Criticism of Sartre's novels frequently centered on the tension between the philosophical and political on one side, versus the novelistic and individual on the other.
Ronald Aronson describes the reaction of Albert Camus, still in Algeria and working on his own first novel, L’Étranger. At the time of the novel's release, Camus was a reviewer for an Algiers left-wing daily. Camus told a friend that he "thought a lot about the book" and it was "a very close part of [himself]." In his review, Camus wrote, "the play of the toughest and most lucid mind are at the same time both lavished and squandered." Camus felt that each of the book's chapters, taken by itself, "reaches a kind of perfection in bitterness and truth." However, he also felt that the descriptive and the philosophical aspects of the novel are not balanced, that they "don't add up to a work of art: the passage from one to the other is too rapid, too unmotivated, to evoke in the reader the deep conviction that makes the art of the novel." He likewise felt that Sartre had tipped the balance too far in depicting the repugnant features of mankind "instead of placing the reasons for his despair, at least to a certain degree, if not completely, on the elements of human greatness." Still, Camus's largely positive review led to a friendship between the two authors.

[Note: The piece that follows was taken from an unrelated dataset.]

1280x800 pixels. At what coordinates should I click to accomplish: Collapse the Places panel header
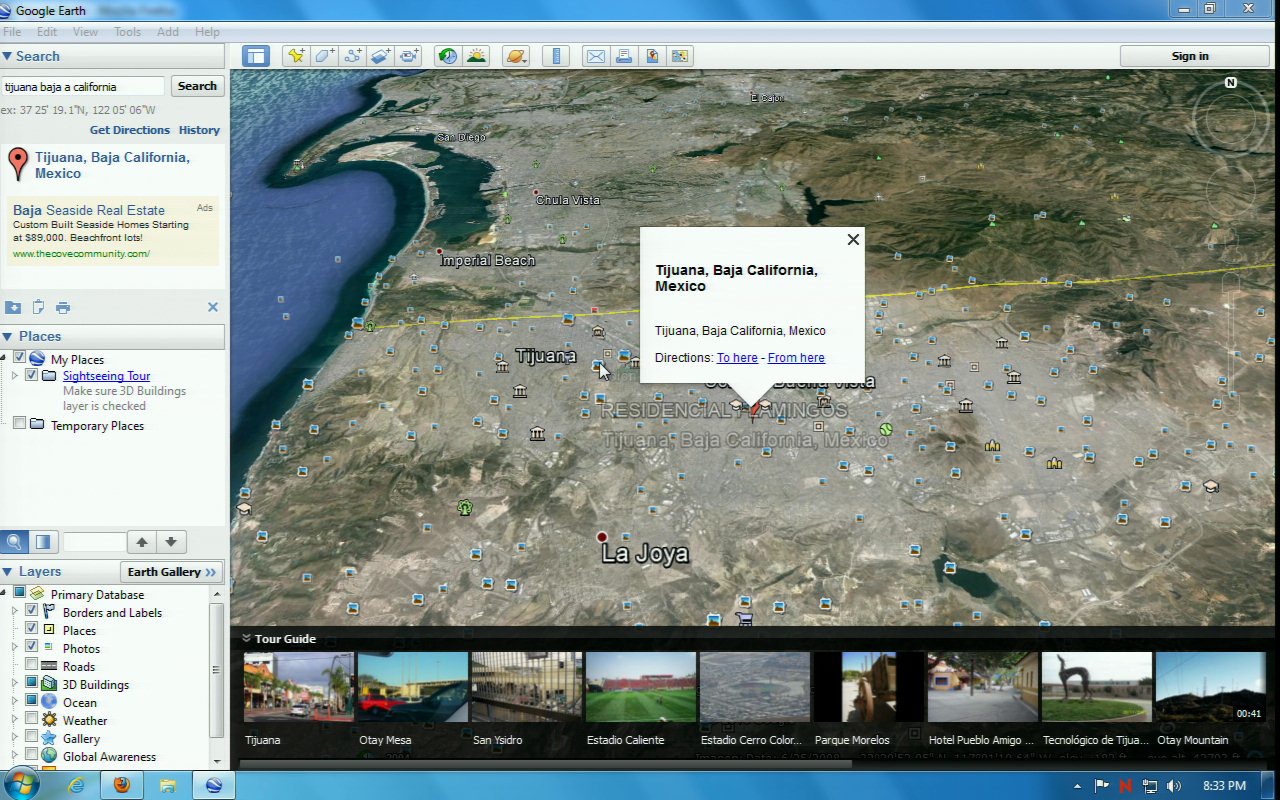click(8, 337)
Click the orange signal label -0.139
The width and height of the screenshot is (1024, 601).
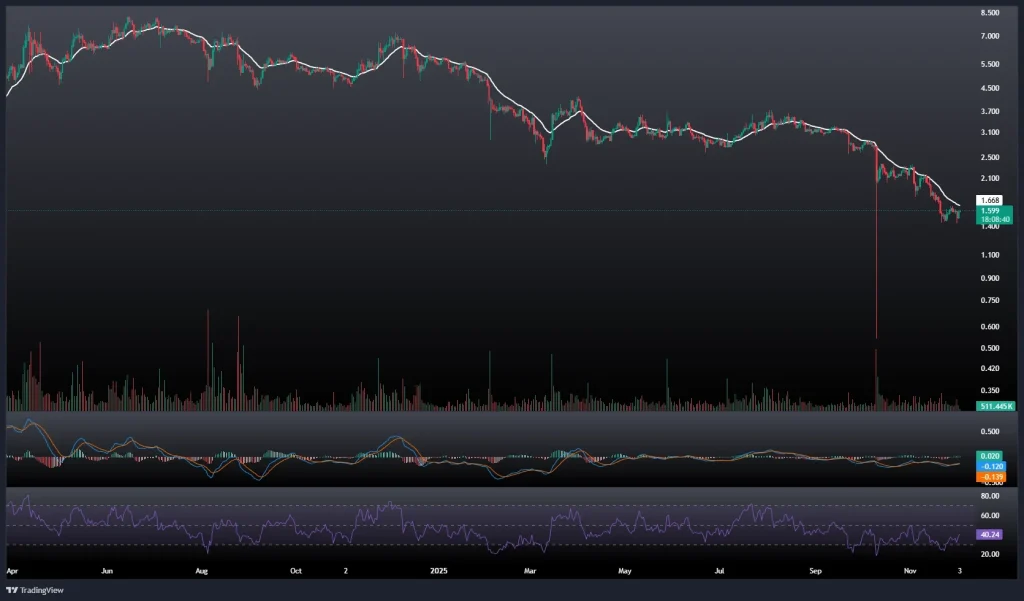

Philosopher G. J. Mattey flatly describes Nausea and others of Sartre's literary works as "practically philosophical treatises in literary form."
In distinction both from Camus's feeling that Nausea is an uneasy marriage of novel and philosophy and also from Mattey's belief that it is a philosophy text, the philosopher William Barrett, in his book Irrational Man, expresses an opposite judgment. He writes that Nausea "may well be Sartre's best book for the very reason that in it the intellectual and the creative artist come closest to being conjoined." Barrett says that, in other literary works and in his literary criticism, Sartre feels the pull of ideas too strongly to respond to poetry, "which is precisely that form of human expression in which the poet—and the reader who would enter the poet's world—must let Being be, to use Heidegger's phrase, and not attempt to coerce it by the will to action or the will to intellectualization."
The poet Hayden Carruth agrees with Barrett, whom he quotes, about Nausea. He writes firmly that Sartre, "is not content, like some philosophers, to write fable, allegory, or a philosophical tale in the manner of Candide; he is content only with a proper work of art that is at the same time a synthesis of philosophical specifications."
Barrett feels that Sartre as a writer is best when "the idea itself is able to generate artistic passion and life."